> _Task goal_
In the entries below, count every line containing "screenshot". Reply with the number alone.

> _The data_

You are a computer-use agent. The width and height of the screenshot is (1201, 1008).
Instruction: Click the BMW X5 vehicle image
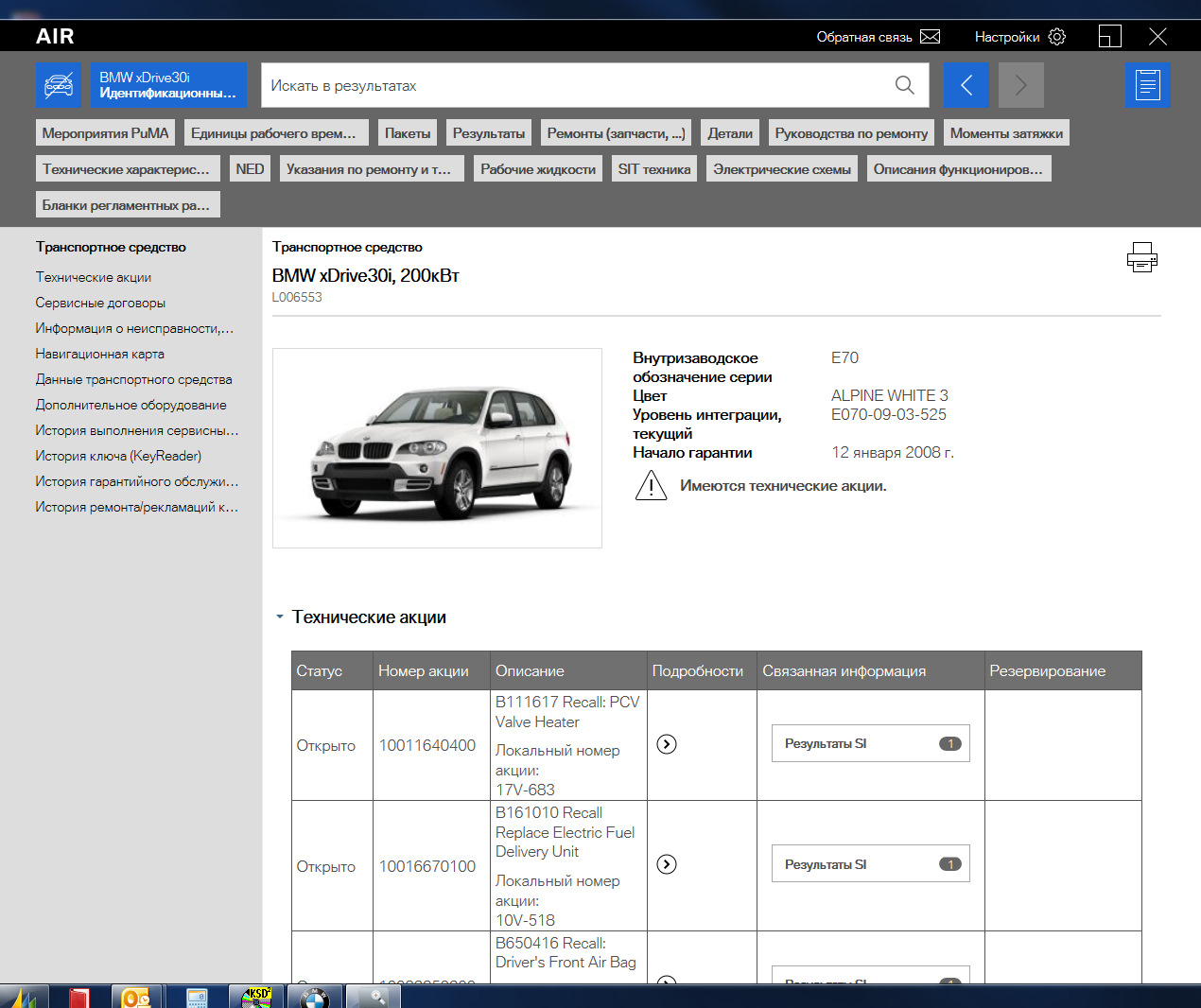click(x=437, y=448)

--

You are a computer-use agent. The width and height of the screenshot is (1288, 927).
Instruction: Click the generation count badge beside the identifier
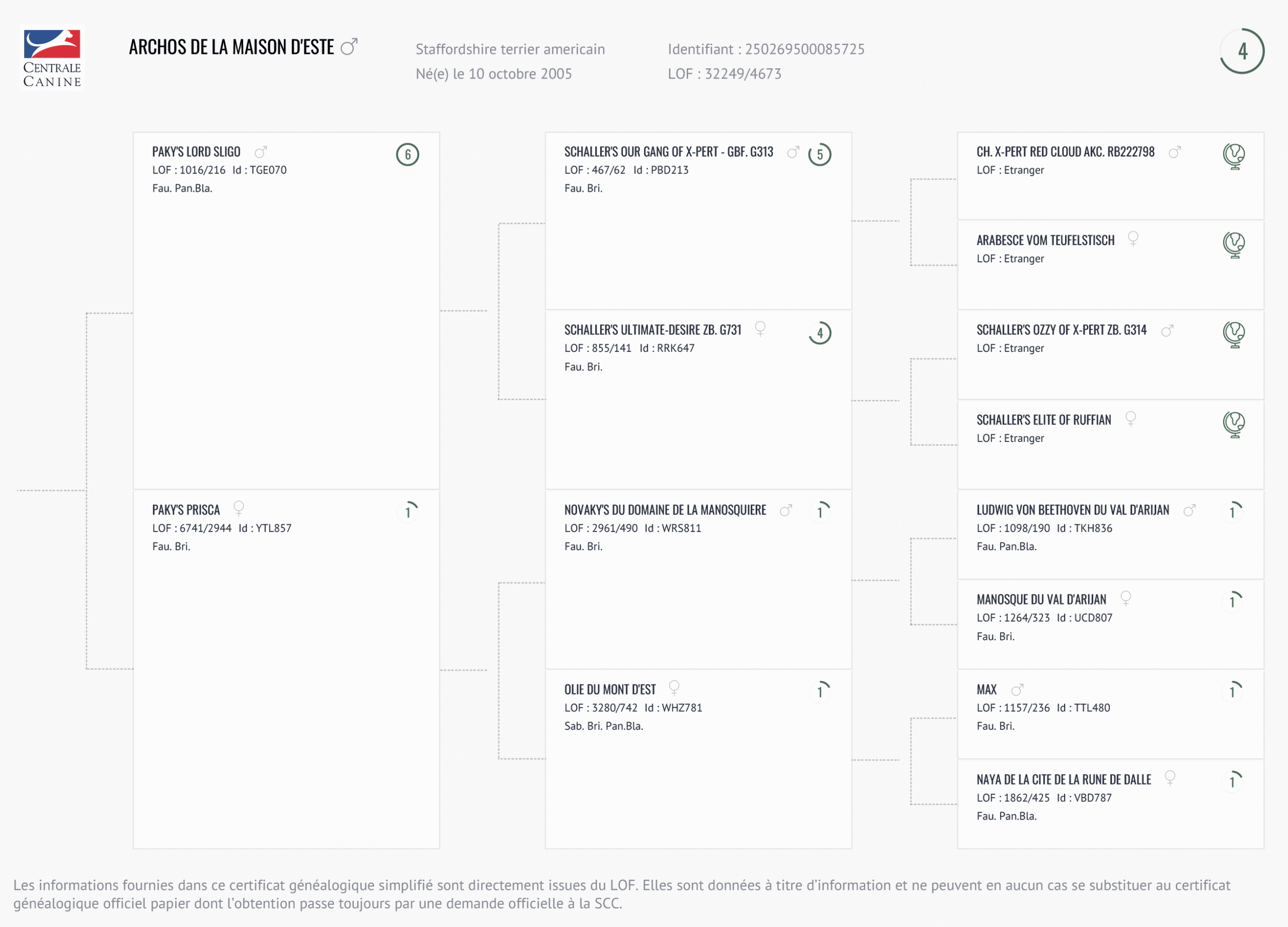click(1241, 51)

> _Output for this task_
2